Among the entries below, find each line with "value" and show it.

==== MATERIAL FOR THIS EXERCISE ====

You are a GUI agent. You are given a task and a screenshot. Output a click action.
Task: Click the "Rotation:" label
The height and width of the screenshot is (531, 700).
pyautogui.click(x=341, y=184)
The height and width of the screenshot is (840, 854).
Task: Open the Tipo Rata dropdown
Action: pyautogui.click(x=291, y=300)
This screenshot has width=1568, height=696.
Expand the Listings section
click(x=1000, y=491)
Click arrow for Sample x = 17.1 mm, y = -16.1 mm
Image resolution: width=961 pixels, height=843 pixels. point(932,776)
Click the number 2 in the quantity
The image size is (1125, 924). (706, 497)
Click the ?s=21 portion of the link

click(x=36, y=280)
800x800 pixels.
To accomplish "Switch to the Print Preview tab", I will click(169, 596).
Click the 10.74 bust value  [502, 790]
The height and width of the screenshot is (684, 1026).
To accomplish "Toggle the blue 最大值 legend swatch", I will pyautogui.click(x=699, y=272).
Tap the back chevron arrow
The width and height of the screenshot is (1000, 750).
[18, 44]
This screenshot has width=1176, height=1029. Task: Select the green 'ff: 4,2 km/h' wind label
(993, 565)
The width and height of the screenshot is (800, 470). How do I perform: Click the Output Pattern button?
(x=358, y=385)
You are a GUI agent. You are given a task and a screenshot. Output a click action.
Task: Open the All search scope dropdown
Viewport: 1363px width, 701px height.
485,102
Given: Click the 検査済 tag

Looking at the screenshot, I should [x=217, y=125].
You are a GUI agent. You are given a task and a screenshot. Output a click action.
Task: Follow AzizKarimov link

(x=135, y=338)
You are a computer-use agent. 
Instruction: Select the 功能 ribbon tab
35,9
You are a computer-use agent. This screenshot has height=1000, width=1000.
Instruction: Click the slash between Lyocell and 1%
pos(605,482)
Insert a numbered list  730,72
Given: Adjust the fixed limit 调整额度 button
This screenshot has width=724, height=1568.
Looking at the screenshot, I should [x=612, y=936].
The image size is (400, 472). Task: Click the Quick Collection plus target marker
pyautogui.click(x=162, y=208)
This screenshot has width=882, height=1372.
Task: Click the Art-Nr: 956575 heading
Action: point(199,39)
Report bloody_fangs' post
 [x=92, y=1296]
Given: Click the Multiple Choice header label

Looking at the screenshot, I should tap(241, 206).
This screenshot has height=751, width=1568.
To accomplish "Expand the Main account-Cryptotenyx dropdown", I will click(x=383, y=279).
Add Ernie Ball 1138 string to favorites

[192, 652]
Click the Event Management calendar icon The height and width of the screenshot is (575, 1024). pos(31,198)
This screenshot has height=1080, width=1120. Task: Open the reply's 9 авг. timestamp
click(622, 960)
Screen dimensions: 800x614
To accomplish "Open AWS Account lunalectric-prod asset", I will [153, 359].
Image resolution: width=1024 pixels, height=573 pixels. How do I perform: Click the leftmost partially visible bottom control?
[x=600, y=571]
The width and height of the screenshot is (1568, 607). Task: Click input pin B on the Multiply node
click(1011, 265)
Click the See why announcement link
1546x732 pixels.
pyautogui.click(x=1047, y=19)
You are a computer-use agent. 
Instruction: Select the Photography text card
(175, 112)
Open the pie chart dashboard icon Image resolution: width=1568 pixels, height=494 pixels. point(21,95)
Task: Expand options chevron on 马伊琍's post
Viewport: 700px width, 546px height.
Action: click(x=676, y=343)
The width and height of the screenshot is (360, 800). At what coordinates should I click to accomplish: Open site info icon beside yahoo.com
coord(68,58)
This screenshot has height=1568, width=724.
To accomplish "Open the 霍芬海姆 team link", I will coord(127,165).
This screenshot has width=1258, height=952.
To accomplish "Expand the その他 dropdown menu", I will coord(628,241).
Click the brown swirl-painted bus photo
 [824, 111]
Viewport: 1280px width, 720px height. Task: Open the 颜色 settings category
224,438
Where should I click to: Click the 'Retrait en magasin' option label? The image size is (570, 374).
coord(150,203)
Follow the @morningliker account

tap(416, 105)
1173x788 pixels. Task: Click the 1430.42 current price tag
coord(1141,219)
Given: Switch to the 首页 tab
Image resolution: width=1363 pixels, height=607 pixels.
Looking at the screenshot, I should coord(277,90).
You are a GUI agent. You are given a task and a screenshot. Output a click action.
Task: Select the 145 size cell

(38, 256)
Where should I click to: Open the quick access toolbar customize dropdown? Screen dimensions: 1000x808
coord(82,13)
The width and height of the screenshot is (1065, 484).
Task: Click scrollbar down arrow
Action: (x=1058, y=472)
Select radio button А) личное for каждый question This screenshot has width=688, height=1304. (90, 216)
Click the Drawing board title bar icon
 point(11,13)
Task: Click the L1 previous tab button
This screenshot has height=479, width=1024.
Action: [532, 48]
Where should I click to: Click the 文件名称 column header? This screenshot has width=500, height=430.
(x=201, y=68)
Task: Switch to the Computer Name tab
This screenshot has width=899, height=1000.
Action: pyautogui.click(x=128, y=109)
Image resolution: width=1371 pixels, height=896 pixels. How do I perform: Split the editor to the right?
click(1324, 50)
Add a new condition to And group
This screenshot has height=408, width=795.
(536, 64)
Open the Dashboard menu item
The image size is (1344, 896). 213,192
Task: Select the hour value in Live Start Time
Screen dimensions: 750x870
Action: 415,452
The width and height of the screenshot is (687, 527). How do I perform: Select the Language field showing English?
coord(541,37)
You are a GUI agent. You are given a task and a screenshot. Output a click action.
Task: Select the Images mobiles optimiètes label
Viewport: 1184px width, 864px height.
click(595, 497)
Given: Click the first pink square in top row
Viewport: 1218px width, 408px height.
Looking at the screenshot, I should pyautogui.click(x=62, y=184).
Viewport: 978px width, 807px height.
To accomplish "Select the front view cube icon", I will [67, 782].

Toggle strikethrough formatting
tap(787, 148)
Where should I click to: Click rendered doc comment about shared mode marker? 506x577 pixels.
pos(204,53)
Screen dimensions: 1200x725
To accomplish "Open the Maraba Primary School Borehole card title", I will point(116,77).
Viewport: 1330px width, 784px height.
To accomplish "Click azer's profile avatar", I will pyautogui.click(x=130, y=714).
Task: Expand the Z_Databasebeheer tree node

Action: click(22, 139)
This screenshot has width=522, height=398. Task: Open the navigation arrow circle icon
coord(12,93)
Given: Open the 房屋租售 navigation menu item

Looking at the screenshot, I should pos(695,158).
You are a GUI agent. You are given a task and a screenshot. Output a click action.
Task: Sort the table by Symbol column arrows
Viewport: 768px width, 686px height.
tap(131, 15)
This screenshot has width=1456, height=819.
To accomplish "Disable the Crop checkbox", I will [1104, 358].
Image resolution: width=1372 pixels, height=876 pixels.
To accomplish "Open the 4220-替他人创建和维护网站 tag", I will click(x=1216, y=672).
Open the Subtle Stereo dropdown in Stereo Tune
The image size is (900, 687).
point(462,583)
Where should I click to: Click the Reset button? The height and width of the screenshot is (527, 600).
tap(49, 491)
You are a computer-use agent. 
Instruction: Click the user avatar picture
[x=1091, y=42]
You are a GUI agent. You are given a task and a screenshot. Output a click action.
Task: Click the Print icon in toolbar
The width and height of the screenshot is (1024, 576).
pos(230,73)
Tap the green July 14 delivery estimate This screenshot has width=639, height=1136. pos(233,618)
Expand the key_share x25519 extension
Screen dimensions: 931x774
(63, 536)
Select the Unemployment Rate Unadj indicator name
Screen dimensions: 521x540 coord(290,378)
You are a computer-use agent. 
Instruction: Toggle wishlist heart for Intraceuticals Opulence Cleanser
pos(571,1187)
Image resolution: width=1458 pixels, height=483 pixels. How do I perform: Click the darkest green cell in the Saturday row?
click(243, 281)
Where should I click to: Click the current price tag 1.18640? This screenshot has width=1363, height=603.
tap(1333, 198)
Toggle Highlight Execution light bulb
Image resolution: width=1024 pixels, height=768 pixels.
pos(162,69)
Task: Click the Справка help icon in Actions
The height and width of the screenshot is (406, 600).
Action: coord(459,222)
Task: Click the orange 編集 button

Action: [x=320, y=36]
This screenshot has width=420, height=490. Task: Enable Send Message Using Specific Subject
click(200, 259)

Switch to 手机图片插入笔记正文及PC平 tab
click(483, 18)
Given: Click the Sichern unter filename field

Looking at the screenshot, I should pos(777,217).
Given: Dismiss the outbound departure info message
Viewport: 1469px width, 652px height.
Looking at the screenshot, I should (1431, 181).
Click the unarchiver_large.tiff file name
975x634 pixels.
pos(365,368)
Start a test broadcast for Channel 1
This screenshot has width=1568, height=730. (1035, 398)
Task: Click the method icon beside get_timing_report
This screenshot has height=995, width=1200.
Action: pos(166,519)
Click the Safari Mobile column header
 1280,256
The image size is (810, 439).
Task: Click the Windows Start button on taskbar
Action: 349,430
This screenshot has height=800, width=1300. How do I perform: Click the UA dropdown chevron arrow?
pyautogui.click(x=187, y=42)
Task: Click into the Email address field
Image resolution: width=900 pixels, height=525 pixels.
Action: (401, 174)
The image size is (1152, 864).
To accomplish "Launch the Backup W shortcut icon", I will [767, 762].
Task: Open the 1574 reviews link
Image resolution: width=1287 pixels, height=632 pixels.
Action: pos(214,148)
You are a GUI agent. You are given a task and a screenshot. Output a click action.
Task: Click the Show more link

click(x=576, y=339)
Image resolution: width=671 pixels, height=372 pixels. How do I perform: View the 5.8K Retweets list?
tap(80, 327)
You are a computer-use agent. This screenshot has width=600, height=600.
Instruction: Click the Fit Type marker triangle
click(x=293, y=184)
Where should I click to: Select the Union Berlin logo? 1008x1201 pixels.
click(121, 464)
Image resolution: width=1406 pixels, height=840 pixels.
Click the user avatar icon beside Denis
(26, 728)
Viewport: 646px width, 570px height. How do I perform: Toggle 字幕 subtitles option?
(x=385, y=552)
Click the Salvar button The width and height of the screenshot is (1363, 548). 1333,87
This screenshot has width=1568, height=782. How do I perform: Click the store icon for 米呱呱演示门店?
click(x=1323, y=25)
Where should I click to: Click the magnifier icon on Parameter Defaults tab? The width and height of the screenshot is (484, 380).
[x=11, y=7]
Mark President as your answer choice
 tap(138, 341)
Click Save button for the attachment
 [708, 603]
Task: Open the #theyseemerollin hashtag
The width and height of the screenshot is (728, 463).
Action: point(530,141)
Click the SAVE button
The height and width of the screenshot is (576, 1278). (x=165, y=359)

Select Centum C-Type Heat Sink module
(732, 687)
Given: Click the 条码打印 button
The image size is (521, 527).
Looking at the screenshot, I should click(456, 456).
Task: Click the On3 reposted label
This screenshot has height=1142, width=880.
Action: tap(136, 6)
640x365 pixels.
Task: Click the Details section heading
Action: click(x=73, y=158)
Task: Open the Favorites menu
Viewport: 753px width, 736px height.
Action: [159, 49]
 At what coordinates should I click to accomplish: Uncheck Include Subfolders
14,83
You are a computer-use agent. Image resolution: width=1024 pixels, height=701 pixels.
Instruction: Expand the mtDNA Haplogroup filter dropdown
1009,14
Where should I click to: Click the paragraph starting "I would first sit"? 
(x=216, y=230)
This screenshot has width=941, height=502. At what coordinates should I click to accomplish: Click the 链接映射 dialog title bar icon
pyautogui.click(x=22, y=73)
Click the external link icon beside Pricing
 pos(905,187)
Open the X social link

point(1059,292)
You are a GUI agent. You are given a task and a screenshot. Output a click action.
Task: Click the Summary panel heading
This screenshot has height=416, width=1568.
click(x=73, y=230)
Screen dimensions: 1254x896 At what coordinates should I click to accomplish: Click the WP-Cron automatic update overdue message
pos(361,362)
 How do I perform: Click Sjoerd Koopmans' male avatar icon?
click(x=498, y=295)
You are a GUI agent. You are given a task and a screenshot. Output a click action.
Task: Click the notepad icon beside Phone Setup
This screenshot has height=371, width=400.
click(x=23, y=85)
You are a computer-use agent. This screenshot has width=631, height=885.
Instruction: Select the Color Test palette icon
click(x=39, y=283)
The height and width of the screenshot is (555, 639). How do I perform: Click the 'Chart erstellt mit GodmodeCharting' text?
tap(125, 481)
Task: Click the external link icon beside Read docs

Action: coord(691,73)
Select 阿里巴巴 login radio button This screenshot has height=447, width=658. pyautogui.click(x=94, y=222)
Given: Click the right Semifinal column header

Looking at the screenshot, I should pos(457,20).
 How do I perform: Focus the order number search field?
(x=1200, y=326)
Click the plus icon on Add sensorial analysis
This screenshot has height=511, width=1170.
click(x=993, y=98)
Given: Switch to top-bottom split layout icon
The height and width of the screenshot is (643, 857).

====

REPLY
Click the 10.74 bust value  [502, 790]
Task: Select the hour value in Live Start Time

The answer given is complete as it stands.